That’s because most states hold party hosts who offer excessive alcohol to their guests responsible for those guests’ actions behind the wheel. In those states, anyone injured by a drunk driver has the right to sue the host of the party who served the alcohol. Sometimes, criminal charges may even apply.
Recommendations on how to host your holiday party
This doesn’t mean you need to call off your party. Instead, keeping a few things in mind may significantly reduce your exposure to social host liquor liability.
Limit guests to people you actually know—and seriously consider cutting from your list anyone who habitually overindulges.
Encourage your guests to choose a designated driver before they arrive.
Serve plenty of nonalcoholic drinks and food to help counter the effects of the alcohol.

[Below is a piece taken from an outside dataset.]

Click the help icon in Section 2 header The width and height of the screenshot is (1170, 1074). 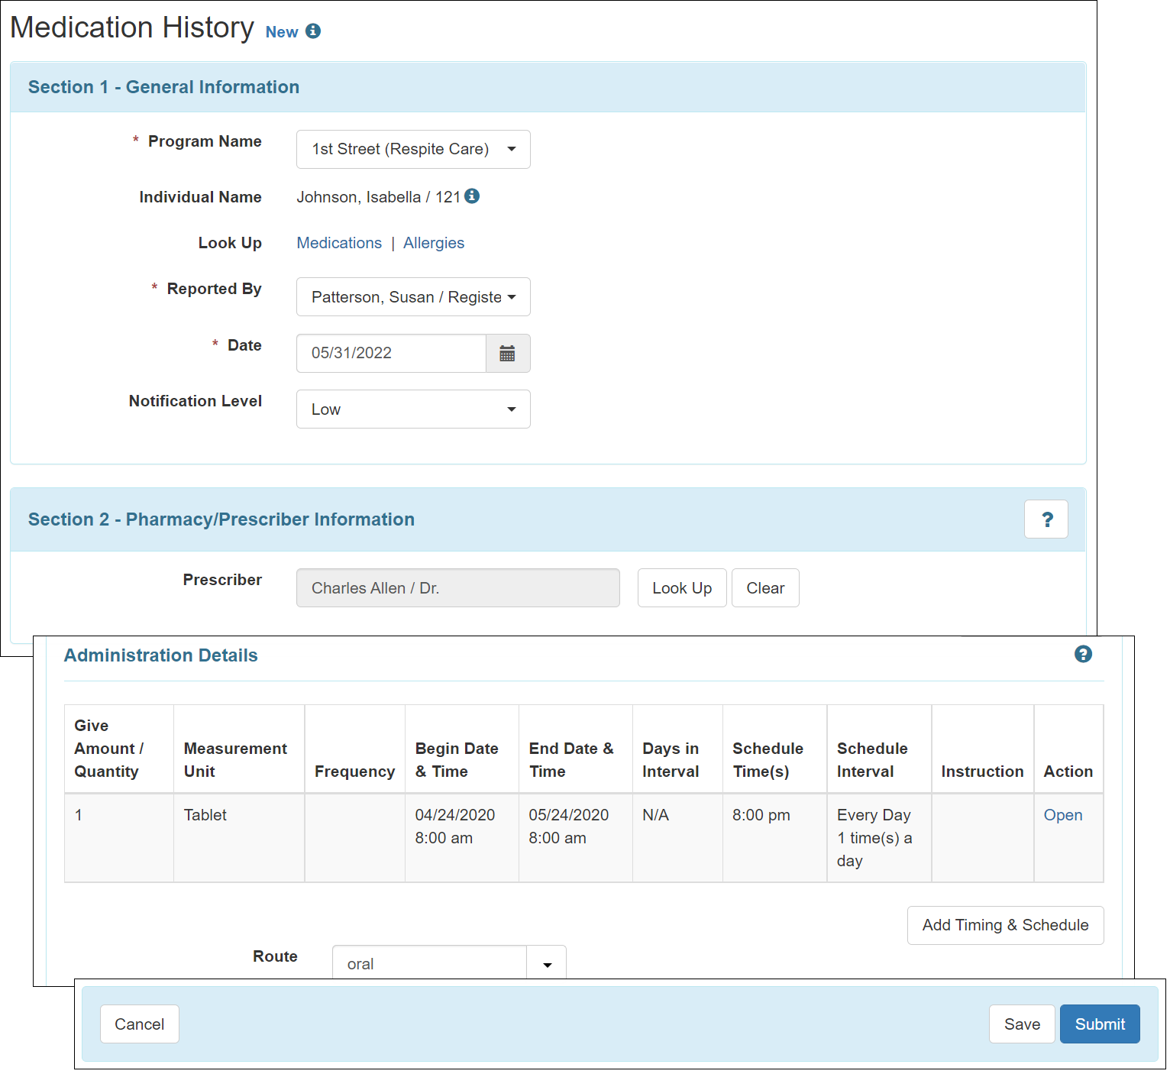(1046, 519)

Have activities like dancing or games going on that don’t involve alcohol.
Stop serving alcohol well before the party ends.
Offer to call a cab or be the designated driver for anyone who appears intoxicated.
To limit your exposure to liquor liability even more, consider:
Hosting the event at a restaurant or bar that has a liquor license rather than at your home.
Hiring a professional bartender. Pros may be better able to recognize the signs of intoxication—and it’s easier to cut off someone you don’t know. This is especially true if a bartender completed the ServSafe® Alcohol program.
As a final precaution, review your homeowners or renters policy. It may offer coverage for damages sought by someone injured by a party guest.